Nancy Loucas, Executive Coordinator for the coalition of Asia-Pacific Tobacco Harm Reduction Advocates stated during the forum that the biggest challenge THR faces in Asia is not only government interests in tobacco manufacturing, which is pretty huge in the region especially India and China, “but also the reach of philanthropic colonialism; that is foreigners coming in to countries, using private foundations or NGOs that they fund to help guide governments in developing policies around safer nicotine products. These people do not want safe nicotine products available. They do not want the concept of THR to be promoted or to be celebrated. And this is because it doesn’t serve their personal economic agenda.”
Considering the benefits of vaping versus traditional cigarette smoking, Samrat Chowdrey, Director of AVI said that as a result there are 750 million tobacco smokers in the region and just 19 million vapers, which is a huge gap that Asian governments should address. “Asian lives matter and it is time we started doing something meaningful about it than pushing measures which are not only not working despite two decades of efforts, and making the situation worse,” he added.
The government of the United Kingdom through Public Health England conducting independent research found that vaping is up to 90% safer than tobacco smoking and has made necessary policy changes to help its citizens make the switch. Why are these benefits not open to the people of Asian nations?
Harry Shapiro, the lead author of ‘THR A Burning Issue for Asia’ opined the facts on tobacco smoking harm come out from the WHO itself. He remarked that the WHO’s tobacco free initiative could hardly survive if it wasn’t getting philanthropic money from a particular organisation that has an anti-vaping agenda.
“Some countries in the region have a track record in scientific and technical innovation. I think the opportunities are there for the region to take a leap. Bearing in mind that China is providing most of the world with e-liquid and vaping devices, the other key message I would mention is that solutions have to be regional and local. So, the products that need to be developed need to be not only affordable but appropriate and acceptable and part of the traditions of different countries.”

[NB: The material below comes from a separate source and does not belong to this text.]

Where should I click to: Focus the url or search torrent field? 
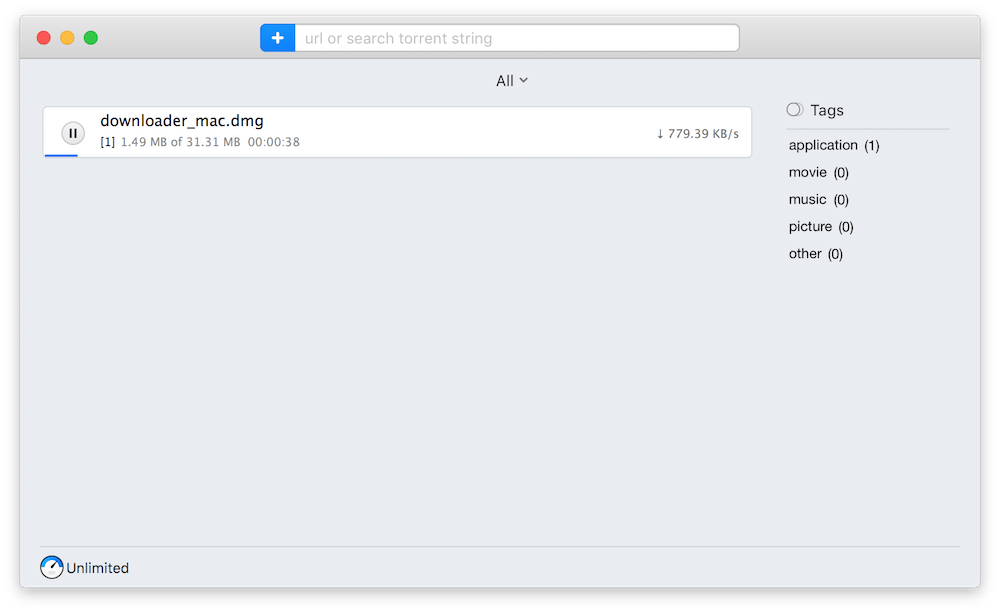coord(516,38)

“Lots of people these days, because of COVID, have become more interested in the evidence base. Is it worth wearing a mask, or does social distancing work and are these vaccines effective? There’s a lot of focus now being put on the scientific clinical medical evidence within public health. And I think it may be utopian: but now is not a bad moment to be pushing the evidence base to wherever and whoever is prepared to listen, because It is in the public domain at the moment in a way it hasn’t been before the pandemic,” Shapiro averred.
In conclusion Chowdrey added he firmly believes lower middle-income countries are those mostly requiring THR strategies as they have the larger population of smokers or tobacco users. However, these countries lack any quick support or other measures to support current smokers to quit, switch to reduced harm products and even block off access to medical care should they suffer consequences. “So, with all these factors, why would you not want to give those tobacco users action to proactively safeguard their health? Tobacco Harm Reduction is the solution that is most effective for these countries, and I hope that governments begin to see this value sooner than later,” he said.